Material provided:
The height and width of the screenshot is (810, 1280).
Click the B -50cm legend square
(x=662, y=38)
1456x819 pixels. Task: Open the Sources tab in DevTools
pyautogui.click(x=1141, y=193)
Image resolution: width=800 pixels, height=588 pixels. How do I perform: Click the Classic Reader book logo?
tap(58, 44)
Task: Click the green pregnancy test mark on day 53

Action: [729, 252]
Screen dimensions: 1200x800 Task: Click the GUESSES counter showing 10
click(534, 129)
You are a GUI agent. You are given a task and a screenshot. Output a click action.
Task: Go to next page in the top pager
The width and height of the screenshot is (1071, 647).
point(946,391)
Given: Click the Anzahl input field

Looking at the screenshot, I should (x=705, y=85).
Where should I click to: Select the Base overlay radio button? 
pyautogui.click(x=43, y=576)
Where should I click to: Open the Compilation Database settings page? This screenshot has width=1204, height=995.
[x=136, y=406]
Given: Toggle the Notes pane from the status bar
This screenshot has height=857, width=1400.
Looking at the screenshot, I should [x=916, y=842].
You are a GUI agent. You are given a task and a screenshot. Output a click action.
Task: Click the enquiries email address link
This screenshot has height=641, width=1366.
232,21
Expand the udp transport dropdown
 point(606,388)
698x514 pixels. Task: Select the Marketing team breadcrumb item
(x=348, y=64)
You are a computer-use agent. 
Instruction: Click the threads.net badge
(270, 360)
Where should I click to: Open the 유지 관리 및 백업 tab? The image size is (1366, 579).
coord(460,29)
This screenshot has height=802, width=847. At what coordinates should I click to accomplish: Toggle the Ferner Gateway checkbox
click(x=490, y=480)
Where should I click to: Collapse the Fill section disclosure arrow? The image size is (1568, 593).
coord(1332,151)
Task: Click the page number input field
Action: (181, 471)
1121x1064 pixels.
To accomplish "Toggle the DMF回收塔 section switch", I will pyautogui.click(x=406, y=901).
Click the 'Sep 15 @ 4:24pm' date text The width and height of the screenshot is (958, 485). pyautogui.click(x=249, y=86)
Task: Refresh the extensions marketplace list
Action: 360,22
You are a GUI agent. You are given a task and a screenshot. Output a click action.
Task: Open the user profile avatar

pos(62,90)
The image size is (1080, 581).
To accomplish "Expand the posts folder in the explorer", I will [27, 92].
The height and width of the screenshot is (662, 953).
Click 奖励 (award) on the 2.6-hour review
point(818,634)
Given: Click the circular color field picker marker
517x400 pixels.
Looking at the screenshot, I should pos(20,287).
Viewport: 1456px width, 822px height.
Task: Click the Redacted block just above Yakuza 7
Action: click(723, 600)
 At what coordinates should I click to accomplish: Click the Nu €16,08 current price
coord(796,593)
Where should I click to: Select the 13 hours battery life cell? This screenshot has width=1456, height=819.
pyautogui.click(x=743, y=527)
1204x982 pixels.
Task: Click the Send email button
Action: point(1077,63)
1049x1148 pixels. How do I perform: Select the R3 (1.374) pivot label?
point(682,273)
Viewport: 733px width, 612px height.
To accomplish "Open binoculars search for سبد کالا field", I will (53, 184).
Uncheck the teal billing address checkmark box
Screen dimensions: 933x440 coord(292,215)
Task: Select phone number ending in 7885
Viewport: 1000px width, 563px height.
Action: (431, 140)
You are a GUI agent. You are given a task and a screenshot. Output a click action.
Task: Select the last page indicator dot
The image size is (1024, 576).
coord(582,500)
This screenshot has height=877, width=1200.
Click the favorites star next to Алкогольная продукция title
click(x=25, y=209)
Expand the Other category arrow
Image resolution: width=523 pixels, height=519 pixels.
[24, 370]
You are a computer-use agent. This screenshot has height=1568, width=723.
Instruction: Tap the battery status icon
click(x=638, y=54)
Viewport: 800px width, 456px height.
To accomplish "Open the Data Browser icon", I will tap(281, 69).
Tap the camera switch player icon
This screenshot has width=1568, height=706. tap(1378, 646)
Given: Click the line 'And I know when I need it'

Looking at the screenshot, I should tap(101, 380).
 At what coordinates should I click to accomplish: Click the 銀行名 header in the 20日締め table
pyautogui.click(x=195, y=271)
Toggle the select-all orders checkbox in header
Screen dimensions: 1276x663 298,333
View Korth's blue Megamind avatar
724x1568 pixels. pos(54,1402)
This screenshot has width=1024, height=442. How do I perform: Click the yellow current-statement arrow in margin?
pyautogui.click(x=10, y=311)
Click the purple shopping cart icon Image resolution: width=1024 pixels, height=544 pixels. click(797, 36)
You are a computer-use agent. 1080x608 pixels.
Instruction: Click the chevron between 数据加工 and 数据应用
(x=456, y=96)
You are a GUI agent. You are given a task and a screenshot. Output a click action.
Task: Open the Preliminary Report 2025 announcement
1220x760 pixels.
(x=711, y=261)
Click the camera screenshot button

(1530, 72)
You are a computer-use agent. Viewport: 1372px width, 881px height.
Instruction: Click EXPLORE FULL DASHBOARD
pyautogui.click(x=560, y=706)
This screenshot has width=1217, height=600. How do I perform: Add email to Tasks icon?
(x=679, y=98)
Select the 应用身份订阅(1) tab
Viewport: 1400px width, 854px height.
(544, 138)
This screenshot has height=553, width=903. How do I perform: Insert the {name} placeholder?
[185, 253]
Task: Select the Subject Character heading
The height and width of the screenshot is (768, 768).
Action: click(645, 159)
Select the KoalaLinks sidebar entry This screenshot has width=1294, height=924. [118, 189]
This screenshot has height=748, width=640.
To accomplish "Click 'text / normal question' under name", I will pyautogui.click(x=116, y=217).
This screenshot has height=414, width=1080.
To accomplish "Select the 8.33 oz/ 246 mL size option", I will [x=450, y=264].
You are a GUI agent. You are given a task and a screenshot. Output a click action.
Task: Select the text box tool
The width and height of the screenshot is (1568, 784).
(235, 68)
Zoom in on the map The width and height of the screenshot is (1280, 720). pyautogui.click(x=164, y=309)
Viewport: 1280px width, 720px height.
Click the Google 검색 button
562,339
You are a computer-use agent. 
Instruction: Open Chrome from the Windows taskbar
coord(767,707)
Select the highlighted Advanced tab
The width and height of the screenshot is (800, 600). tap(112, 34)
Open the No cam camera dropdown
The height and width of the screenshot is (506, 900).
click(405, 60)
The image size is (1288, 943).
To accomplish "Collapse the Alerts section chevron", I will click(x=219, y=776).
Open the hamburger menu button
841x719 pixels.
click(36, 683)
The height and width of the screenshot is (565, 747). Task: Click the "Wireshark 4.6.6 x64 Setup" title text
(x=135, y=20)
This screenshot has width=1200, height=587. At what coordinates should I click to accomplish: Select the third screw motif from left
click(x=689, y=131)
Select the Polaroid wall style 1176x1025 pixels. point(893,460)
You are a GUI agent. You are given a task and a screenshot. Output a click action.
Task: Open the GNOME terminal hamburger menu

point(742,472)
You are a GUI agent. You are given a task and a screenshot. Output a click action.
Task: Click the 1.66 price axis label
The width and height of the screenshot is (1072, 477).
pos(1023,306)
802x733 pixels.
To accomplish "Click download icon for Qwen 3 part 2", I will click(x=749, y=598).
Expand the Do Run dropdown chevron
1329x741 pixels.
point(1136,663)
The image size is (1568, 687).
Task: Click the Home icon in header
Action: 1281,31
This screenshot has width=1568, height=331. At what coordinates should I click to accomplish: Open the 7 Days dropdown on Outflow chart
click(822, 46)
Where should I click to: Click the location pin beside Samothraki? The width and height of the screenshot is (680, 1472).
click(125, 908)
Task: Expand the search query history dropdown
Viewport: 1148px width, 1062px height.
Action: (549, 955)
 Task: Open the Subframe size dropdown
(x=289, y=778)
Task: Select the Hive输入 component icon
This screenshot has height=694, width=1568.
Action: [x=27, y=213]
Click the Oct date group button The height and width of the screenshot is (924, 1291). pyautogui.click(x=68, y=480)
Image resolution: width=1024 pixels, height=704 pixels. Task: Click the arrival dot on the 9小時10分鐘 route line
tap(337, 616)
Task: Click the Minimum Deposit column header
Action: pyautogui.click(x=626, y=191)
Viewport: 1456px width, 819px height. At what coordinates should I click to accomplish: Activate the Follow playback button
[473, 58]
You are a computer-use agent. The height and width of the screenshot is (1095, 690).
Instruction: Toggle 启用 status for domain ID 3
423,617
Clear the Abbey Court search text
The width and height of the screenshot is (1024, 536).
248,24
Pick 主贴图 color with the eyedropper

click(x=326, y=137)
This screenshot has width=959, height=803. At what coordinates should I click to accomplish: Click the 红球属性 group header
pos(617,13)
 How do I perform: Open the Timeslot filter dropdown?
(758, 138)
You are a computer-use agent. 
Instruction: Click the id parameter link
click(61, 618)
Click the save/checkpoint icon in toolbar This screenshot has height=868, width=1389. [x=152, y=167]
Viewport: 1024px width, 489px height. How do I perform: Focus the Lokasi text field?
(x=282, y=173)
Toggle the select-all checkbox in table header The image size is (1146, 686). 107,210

Problem to solve: Reproduce the items between the lines holding "Click the Oct" and "Action: pyautogui.click(x=626, y=191)", inclusive, swapping "arrival dot" for "departure dot" and leaving everything else unchanged.

Response to this exercise:
Click the Oct date group button The height and width of the screenshot is (924, 1291). pyautogui.click(x=68, y=480)
Image resolution: width=1024 pixels, height=704 pixels. Task: Click the departure dot on the 9小時10分鐘 route line
tap(337, 616)
Task: Click the Minimum Deposit column header
Action: pyautogui.click(x=626, y=191)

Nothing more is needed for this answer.